WTF: How Quickly Will Reid Hoffman and Marc Pincus’ New Political Platform Get Hacked?

I had mixed emotions as I read yesterday’s Recode story by Tony Romm about how LinkedIn founder Reid Hoffman and Zynga founder Marc Pincus are creating a new political platform called “Win the Future” (shortened amusingly to “WTF”).

On one hand, I agree with so much of what they want to achieve: the two WTF founders “want to force Democrats to rewire their philosophical core, from their agenda to the way they choose candidates in elections — the stuff of politics, they said, that had been out of reach for most voters long before Donald Trump became president.”

That sounds great! Maybe, just maybe, the DNC will start to include White Working Class voters in its platform in a way that makes sense to those voters– and if you haven’t Joan C. Williams’ brilliant book on this topic then stop everything and go buy it right now.

But on the other hand, the Win the Future methodology has me crying “WTF?”

Think of WTF as equal parts platform and movement. Its new website will put political topics up for a vote — and the most resonant ideas will form the basis of the organization’s orthodoxy. To start, the group will query supporters on two campaigns: Whether or not they believe engineering degrees should be free to all Americans, and if they oppose lawmakers who don’t call for Trump’s immediate impeachment.

Participants can submit their own proposals for platform planks — and if they win enough support, primarily through likes and retweets on Twitter, they’ll become part of WTF’s political DNA, too. Meanwhile, WTF plans to raise money in a bid to turn its most popular policy positions into billboard ads that will appear near airports serving Washington, D.C., ensuring that “members of Congress see it,” Pincus said.

I immediately thought of what happened in the brief life of Tay, Microsoft’s AI which existed on Twitter, when a massive of mischievous Twitter users overwhelmed Tay with racist, sexist and political tweets and corrupted the AI in less than a day.

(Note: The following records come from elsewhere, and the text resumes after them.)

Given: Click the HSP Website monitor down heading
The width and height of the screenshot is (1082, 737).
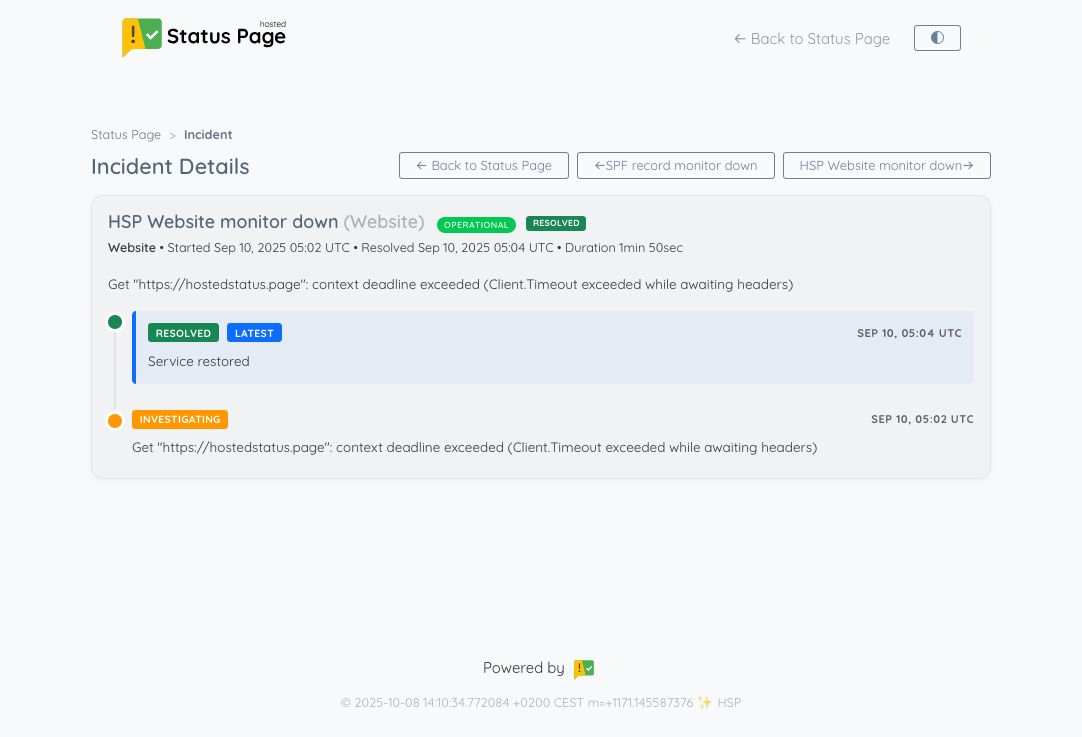Looking at the screenshot, I should [221, 222].
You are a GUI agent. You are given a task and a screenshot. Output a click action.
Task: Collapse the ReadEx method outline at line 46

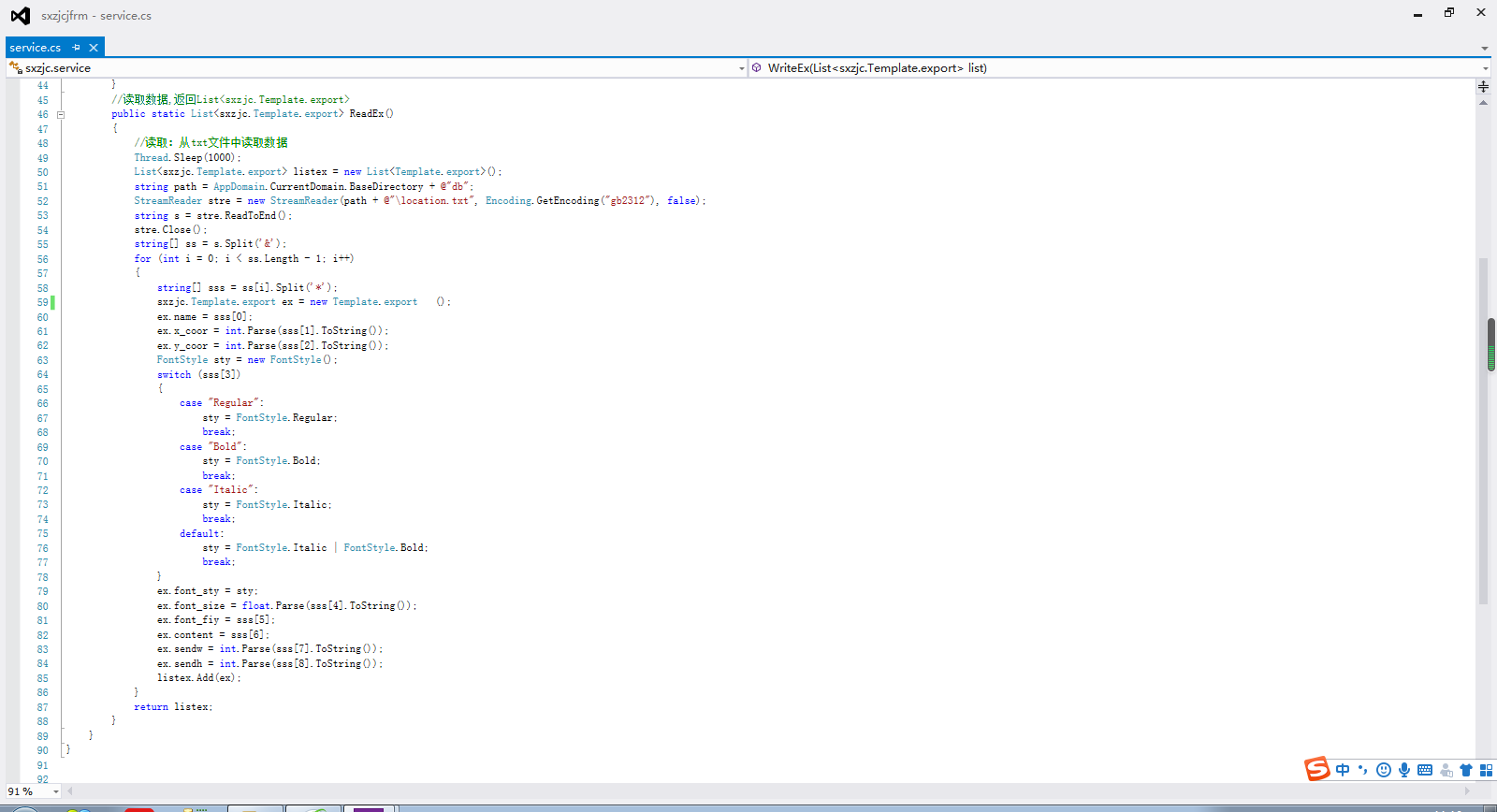(61, 114)
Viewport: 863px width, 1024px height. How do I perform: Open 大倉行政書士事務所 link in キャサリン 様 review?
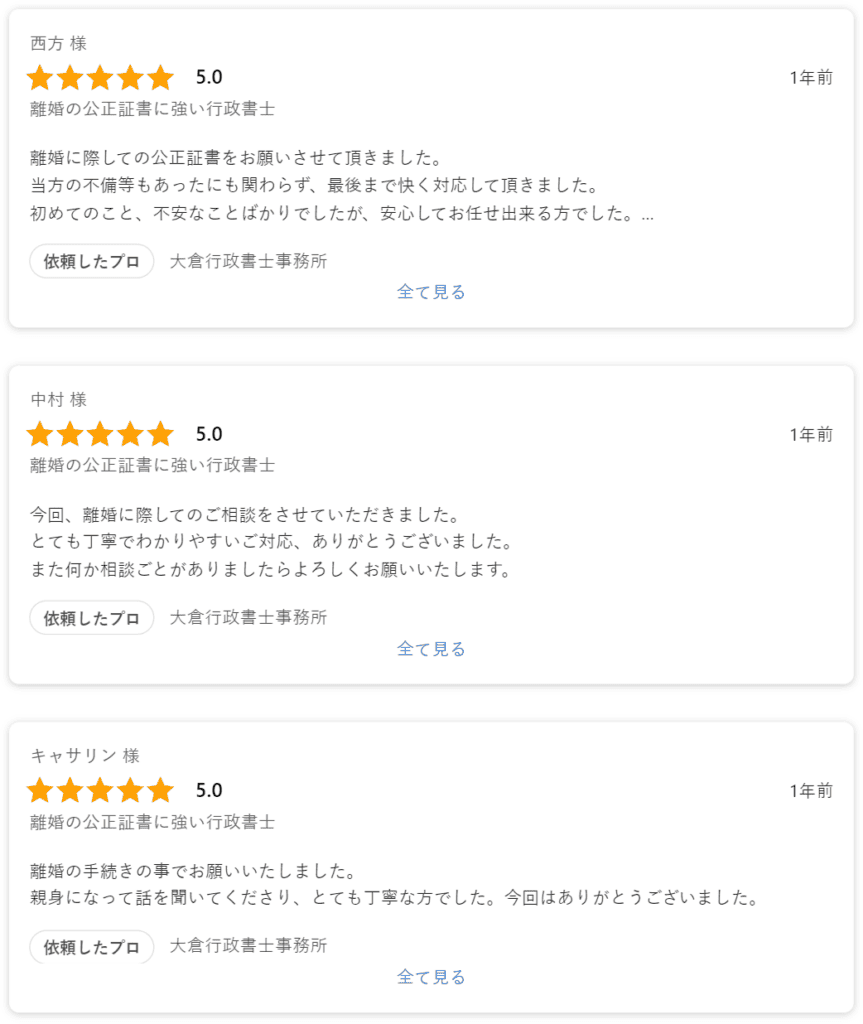tap(248, 946)
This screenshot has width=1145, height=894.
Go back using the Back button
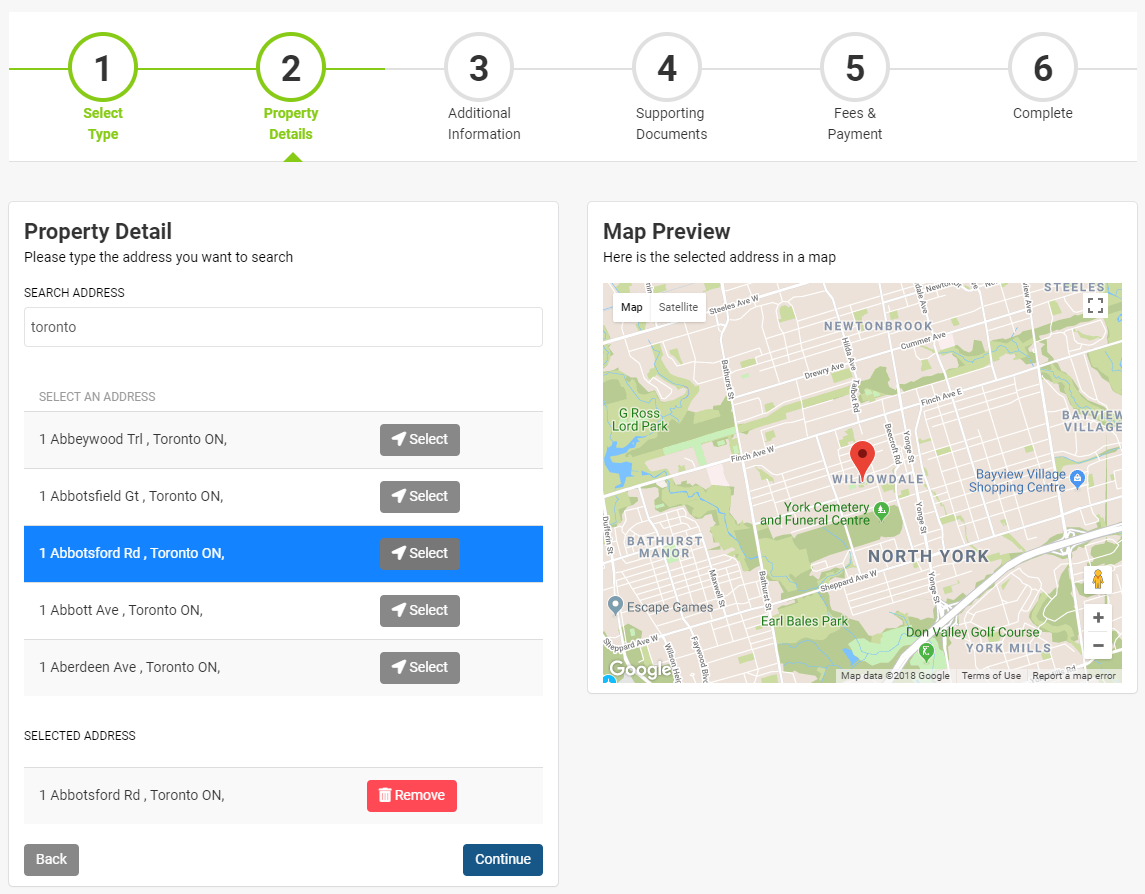[51, 859]
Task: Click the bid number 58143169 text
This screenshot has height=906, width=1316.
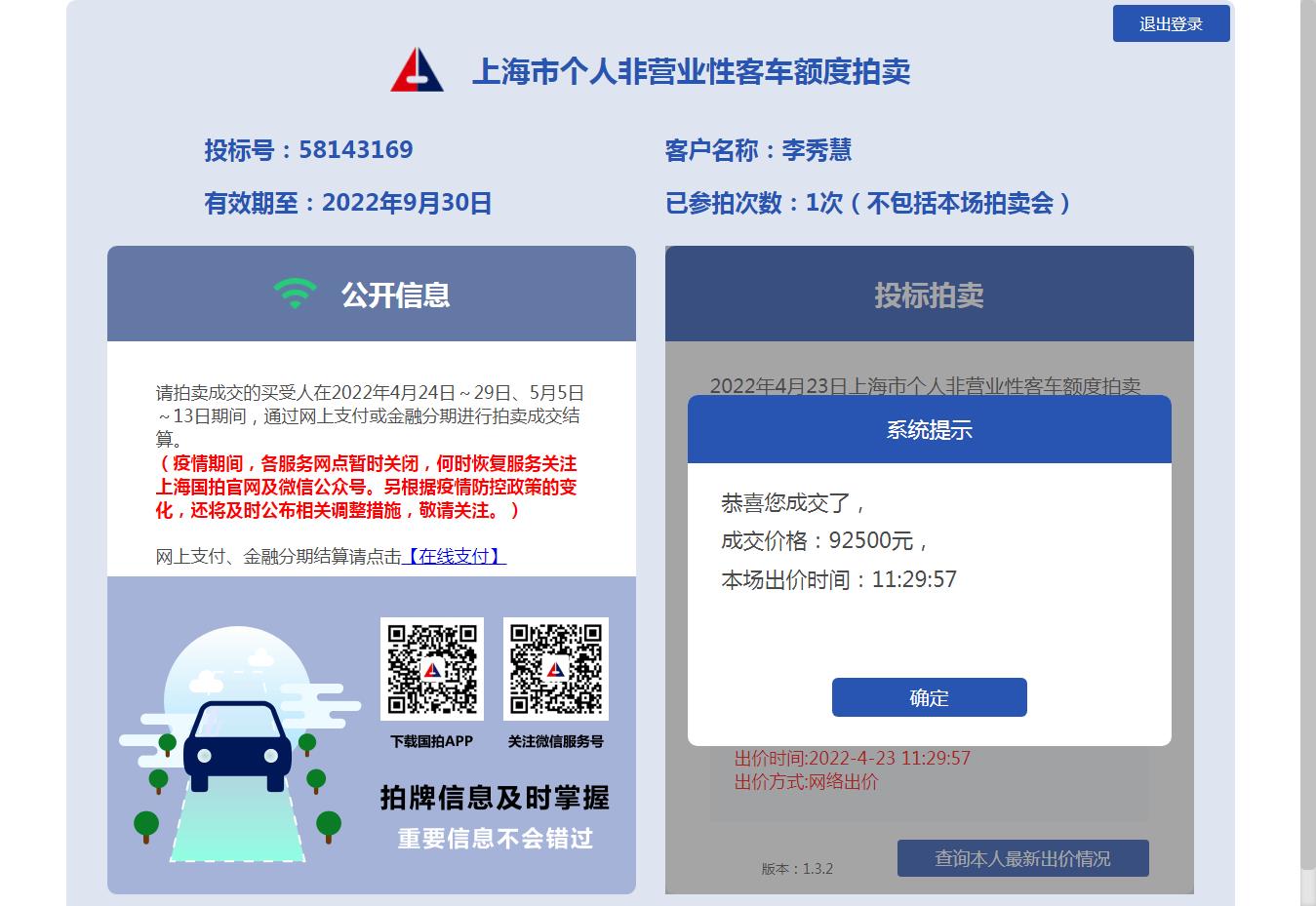Action: coord(355,149)
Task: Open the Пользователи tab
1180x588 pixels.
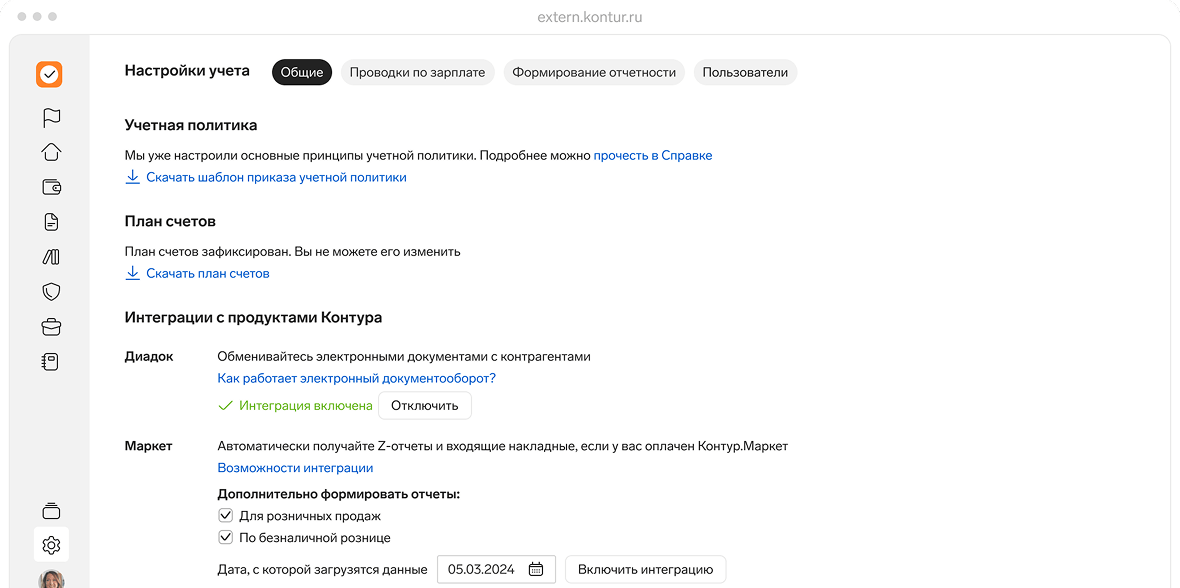Action: point(745,72)
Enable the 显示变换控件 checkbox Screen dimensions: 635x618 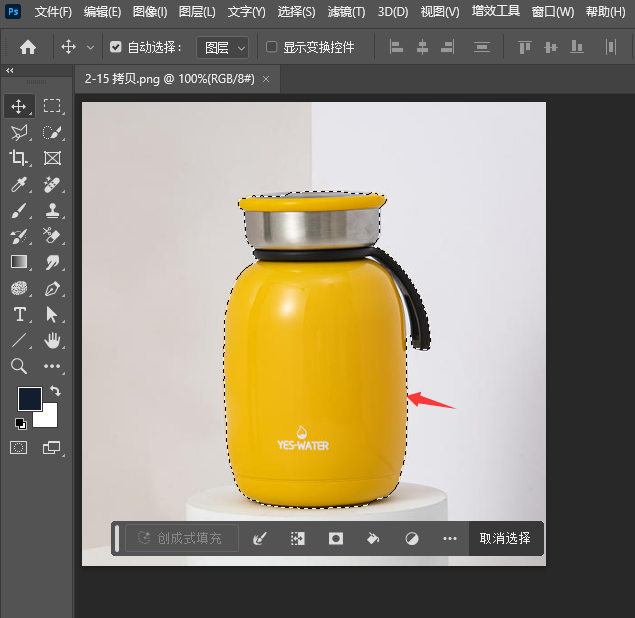coord(271,47)
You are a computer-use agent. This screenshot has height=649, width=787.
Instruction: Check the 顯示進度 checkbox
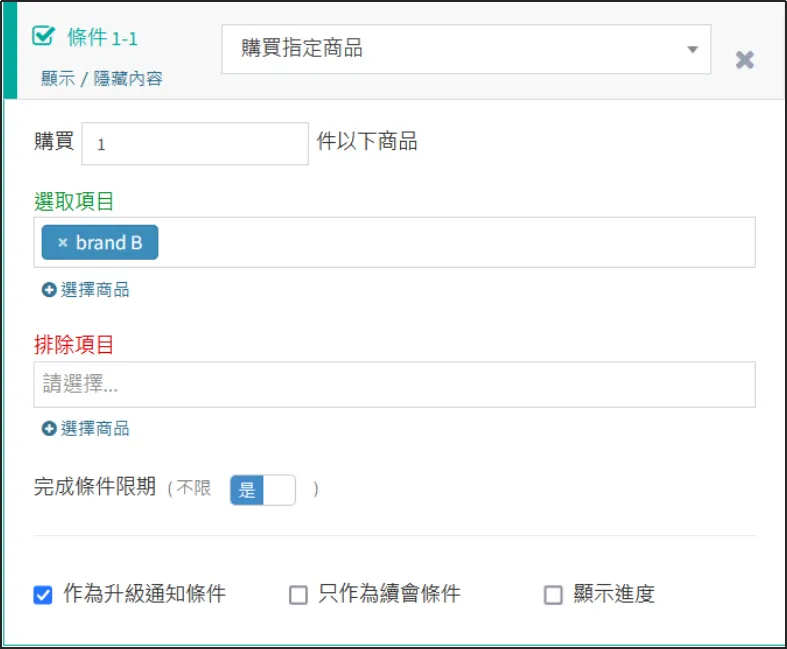(553, 595)
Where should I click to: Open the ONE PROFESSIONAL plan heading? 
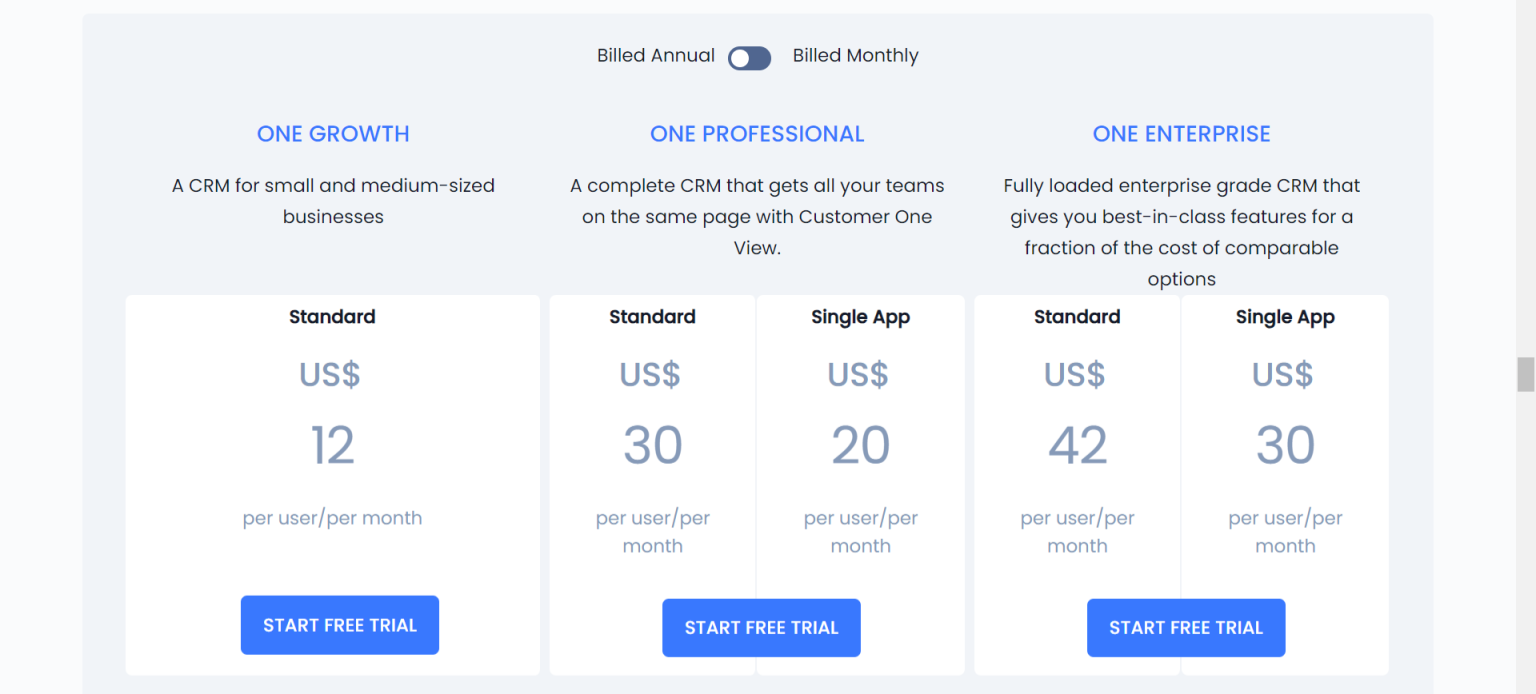[x=757, y=134]
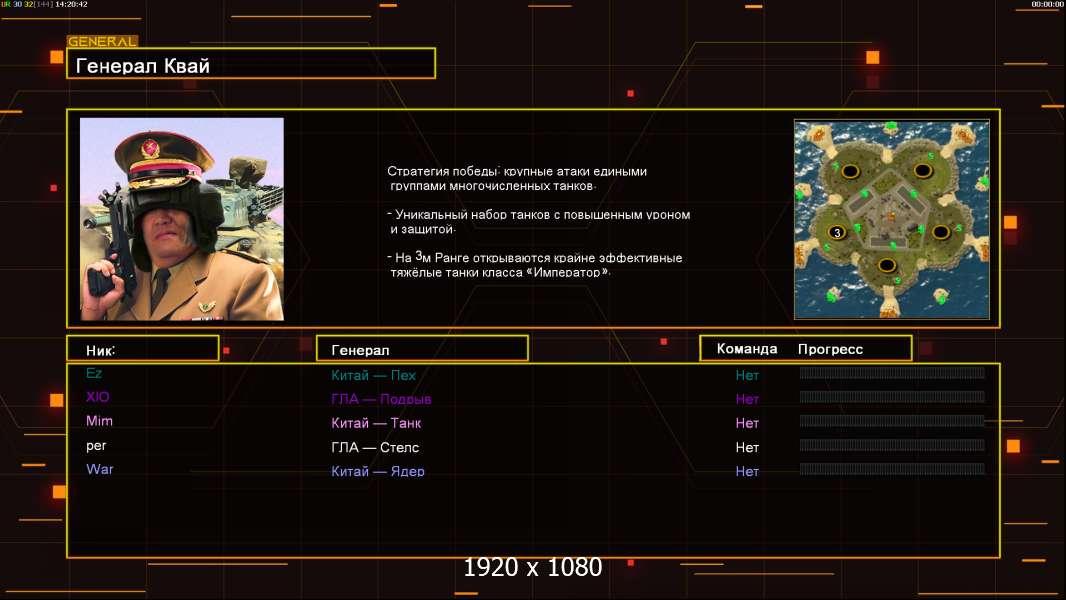Click the "Ник:" column header

tap(142, 349)
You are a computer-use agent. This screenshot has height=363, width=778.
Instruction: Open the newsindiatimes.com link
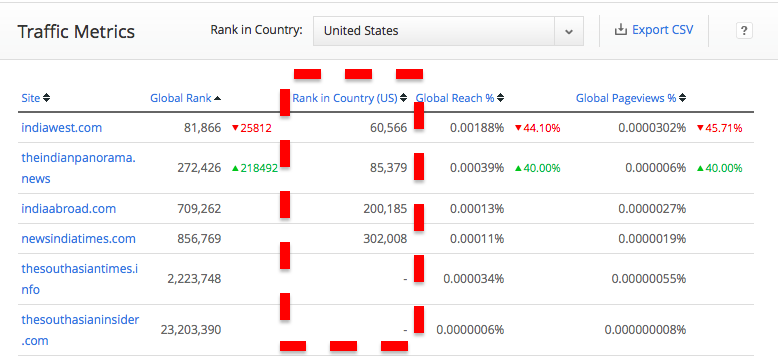(x=78, y=239)
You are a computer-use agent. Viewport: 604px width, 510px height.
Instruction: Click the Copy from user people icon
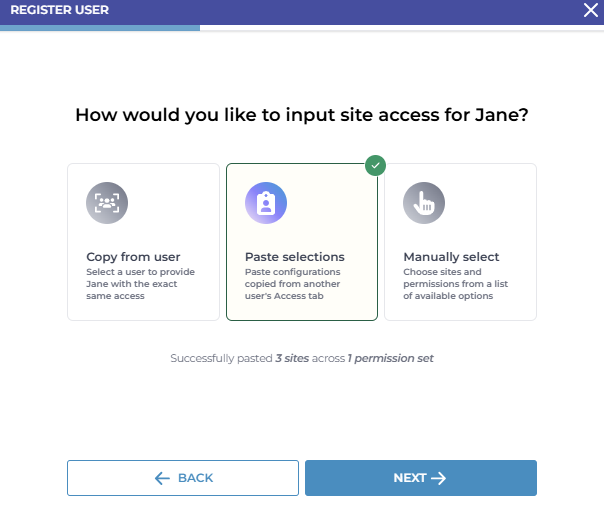[x=107, y=203]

And it’s not just AIs that can flamed, trolled and subverted by participants with either mischief or genuine hate on their minds. Just look at the vituperative comments below any online newspaper article, especially if it’s about politics, or what happens when you post something political on your Facebook timeline and that old friend of yours — who one day moved to the other side of the political spectrum when you weren’t paying attention — regurgitates talking points from her or his favorite extreme political website while not engaging directly with whatever you were saying. (If you found yourself offended by that last sentence, dear reader, please look back and notice that I didn’t identify any particular party: this is a projection test; did you fail?)

Reasoned discourse is at a premium these days.

One way to pre-emptively fight the trolls who are a-comin’ would be to make WTF a verified online platform where users not only use their real names (a la Facebook and LinkedIn) but also get reviewed by the user base with five stars or thumbs-up/thumbs-down (a la eBay and Yelp). However, that sort of crowd-based policing also has its limits, as anybody who has ever tried to get a factual error on Wikipedia corrected will attest. An army of enthusiastic volunteers has a scale that dwarfs a small cluster of paid professionals, but that doesn’t necessarily lead to accuracy or fairness.

I’m also worried about how frictionless the WTF platform seems to be from the sparse details in the Recode piece. Voting about some issue on a website with the click of a mouse or on a smart phone with the swipe of a finger doesn’t require much commitment, whereas real political change does.

Democracy, in other words, is messy, expensive and people driven. Algorithms can help but not replace lots of humans working together.

Hoffman and Marcus are a couple of brilliant guys, so I have hope that they’re way ahead of me on this.

Eventually, if we’re lucky, crying WTF will mean something quite different.